Available data.
────────────────────────────────────────

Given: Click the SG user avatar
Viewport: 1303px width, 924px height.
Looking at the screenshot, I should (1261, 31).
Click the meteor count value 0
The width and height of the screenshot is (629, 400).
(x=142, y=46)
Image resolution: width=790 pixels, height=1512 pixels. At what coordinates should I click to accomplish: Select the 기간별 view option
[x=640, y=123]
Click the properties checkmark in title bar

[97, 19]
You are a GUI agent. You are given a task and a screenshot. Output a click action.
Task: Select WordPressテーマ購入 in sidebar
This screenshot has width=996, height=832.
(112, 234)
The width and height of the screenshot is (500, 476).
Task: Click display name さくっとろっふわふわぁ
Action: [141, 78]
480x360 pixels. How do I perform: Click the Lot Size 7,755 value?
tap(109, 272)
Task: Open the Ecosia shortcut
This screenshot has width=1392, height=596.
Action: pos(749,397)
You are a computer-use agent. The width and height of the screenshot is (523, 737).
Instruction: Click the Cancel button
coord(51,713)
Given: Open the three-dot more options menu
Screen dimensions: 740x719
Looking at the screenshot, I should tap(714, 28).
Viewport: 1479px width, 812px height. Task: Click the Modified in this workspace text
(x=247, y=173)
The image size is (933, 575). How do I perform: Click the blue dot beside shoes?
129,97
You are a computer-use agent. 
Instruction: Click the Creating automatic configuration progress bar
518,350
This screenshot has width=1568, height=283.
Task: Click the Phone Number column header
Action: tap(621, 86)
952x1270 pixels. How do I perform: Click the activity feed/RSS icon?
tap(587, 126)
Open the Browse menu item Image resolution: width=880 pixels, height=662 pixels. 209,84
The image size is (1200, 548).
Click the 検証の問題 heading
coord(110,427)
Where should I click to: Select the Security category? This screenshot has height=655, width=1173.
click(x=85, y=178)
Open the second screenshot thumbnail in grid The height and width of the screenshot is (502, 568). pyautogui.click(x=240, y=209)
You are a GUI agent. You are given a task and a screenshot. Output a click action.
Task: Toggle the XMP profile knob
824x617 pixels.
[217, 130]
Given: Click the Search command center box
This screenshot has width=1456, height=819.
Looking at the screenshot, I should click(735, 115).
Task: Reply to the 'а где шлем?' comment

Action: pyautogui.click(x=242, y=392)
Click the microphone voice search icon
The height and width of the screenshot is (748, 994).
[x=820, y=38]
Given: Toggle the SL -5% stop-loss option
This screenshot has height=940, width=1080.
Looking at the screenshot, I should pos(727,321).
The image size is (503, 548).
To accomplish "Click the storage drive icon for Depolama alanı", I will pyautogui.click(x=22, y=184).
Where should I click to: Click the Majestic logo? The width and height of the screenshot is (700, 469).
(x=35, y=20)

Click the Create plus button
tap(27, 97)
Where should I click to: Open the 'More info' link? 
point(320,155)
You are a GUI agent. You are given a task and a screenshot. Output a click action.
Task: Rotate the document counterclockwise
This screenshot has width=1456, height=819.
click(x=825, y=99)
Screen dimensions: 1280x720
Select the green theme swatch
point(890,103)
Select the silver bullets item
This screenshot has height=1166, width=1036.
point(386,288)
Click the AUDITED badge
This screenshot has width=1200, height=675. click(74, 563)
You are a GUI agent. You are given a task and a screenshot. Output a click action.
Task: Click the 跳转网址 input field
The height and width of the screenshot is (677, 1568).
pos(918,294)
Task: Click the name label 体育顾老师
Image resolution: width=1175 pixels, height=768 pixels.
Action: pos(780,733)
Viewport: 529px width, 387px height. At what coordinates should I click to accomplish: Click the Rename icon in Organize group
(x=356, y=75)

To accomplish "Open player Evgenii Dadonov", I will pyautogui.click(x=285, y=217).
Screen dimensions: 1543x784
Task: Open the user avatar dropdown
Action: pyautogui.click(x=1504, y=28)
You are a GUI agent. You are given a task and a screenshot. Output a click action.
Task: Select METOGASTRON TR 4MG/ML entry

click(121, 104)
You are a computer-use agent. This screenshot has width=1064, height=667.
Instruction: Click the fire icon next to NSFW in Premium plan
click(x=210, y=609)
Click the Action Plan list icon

────────────────────────────────────────

Aim. Output every line above, from the one containing "The image size is (503, 548)." down through the one containing "click(121, 104)", as a Markdown table with the columns "No." and "Line". Number each line in order and leave out blank ones.

Expected answer.
| No. | Line |
|---|---|
| 1 | The image size is (503, 548). |
| 2 | To accomplish "Click the storage drive icon for Depolama alanı", I will pyautogui.click(x=22, y=184). |
| 3 | Where should I click to: Click the Majestic logo? The width and height of the screenshot is (700, 469). |
| 4 | (x=35, y=20) |
| 5 | Click the Create plus button |
| 6 | tap(27, 97) |
| 7 | Where should I click to: Open the 'More info' link?  |
| 8 | point(320,155) |
| 9 | You are a GUI agent. You are given a task and a screenshot. Output a click action. |
| 10 | Task: Rotate the document counterclockwise |
| 11 | This screenshot has width=1456, height=819. |
| 12 | click(x=825, y=99) |
| 13 | Screen dimensions: 1280x720 |
| 14 | Select the green theme swatch |
| 15 | point(890,103) |
| 16 | Select the silver bullets item |
| 17 | This screenshot has height=1166, width=1036. |
| 18 | point(386,288) |
| 19 | Click the AUDITED badge |
| 20 | This screenshot has width=1200, height=675. click(74, 563) |
| 21 | You are a GUI agent. You are given a task and a screenshot. Output a click action. |
| 22 | Task: Click the 跳转网址 input field |
| 23 | The height and width of the screenshot is (677, 1568). |
| 24 | pos(918,294) |
| 25 | Task: Click the name label 体育顾老师 |
| 26 | Image resolution: width=1175 pixels, height=768 pixels. |
| 27 | Action: pos(780,733) |
| 28 | Viewport: 529px width, 387px height. At what coordinates should I click to accomplish: Click the Rename icon in Organize group |
| 29 | (x=356, y=75) |
| 30 | To accomplish "Open player Evgenii Dadonov", I will pyautogui.click(x=285, y=217). |
| 31 | Screen dimensions: 1543x784 |
| 32 | Task: Open the user avatar dropdown |
| 33 | Action: pyautogui.click(x=1504, y=28) |
| 34 | You are a GUI agent. You are given a task and a screenshot. Output a click action. |
| 35 | Task: Select METOGASTRON TR 4MG/ML entry |
| 36 | click(121, 104) |